Two neat little observations I made on a bike ride today. Actually, I should probably preface this one by saying there are three kinds of markets: bull markets, bear markets, and choppy markets that you can't really understand.
You really should only be trading one of those. Now, which one that is, is up to you, but hopefully, you realize not to trade the choppy markets that you don't understand, because if you don't understand it, you can't really win on it. I would recommend bull markets because if you find some little company that gets pumped to infinity, then you can make nearly infinite returns. In bear markets, it's a little harder because there's really no good way to play. I mean, yes, you can—if you understand the intraday market movements and understand microstructure very well, then you can do great no matter what the market is. So, it's not good to say that you can do something if you get lucky. Well, of course, if you get lucky, you can do it regardless.
Anyway, that was the thought: there are different kinds of markets, and I'm going to focus on bull markets.
The stages of a bull market
In bull markets, there are three stages.
- Stage one: Everything's ramping up.
- Continuation stage: Anything that was already starting to go up continues. The ones that needed to go the most—now those are the days when they skyrocket. Meanwhile, everything else has gone up a little bit as well, so you should be careful. If you're waiting to get out of something that isn't a winner to get into a winner, you're going to be waiting until that day when, once you get out of the non-winner, it's going to be too late to get into the winner.

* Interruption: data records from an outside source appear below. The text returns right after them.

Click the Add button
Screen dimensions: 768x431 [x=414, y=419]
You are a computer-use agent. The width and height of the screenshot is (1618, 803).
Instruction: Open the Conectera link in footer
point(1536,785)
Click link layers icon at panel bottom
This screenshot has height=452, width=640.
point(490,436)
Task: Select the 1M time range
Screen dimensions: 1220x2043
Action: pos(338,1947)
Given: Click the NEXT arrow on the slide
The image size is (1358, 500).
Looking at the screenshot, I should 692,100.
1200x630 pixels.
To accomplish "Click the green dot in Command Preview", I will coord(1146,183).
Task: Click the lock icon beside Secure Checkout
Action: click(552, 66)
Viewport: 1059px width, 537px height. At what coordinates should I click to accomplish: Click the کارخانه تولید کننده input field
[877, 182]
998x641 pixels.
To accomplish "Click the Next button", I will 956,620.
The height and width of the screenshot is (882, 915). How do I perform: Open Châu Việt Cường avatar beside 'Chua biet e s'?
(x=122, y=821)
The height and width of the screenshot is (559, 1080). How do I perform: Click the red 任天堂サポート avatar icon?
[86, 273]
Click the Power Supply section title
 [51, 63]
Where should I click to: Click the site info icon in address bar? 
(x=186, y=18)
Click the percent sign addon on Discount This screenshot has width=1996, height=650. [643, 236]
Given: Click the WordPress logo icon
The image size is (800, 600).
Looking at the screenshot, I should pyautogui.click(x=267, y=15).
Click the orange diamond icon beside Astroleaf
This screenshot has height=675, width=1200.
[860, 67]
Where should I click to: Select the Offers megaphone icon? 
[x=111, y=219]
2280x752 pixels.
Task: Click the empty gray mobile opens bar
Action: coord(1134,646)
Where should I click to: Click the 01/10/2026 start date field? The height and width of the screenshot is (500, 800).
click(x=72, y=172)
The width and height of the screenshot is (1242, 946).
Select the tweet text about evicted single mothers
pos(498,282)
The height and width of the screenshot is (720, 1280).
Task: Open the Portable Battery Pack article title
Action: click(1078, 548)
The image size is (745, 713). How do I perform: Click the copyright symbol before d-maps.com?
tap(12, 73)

Possibly. Of course, as I said earlier, if you have luck or some sort of assistance, then you might do well regardless. You might do better than someone who doesn't have this, regardless.
Timing and price discovery
So, the second thing is: once you're in the right environment, you want to be choosing the right time. You want to be holding during the days when it goes up. One good thing to keep in mind is that while it goes up, nothing is actually happening. The times that things are happening are at the beginning, which we talked about, where it's trying to move. During the go-up period, that's just when there's very little going on. Someone else is trying to get in, whereas other people aren't trying to get out—demand is greater than supply. And conversely, during bear markets—or bull markets when it goes down—it's because supply is greater than demand.
I saw a great example of this when biking today. I put in a ton of effort for maybe 30 seconds, made it through a green light, and then I just cruised along on the effort that I had already generated. That cruising along is an exact copy; that's like holding as price discovery happens and the price just changes. You then benefit from the fact that you were in the right direction during that price discovery.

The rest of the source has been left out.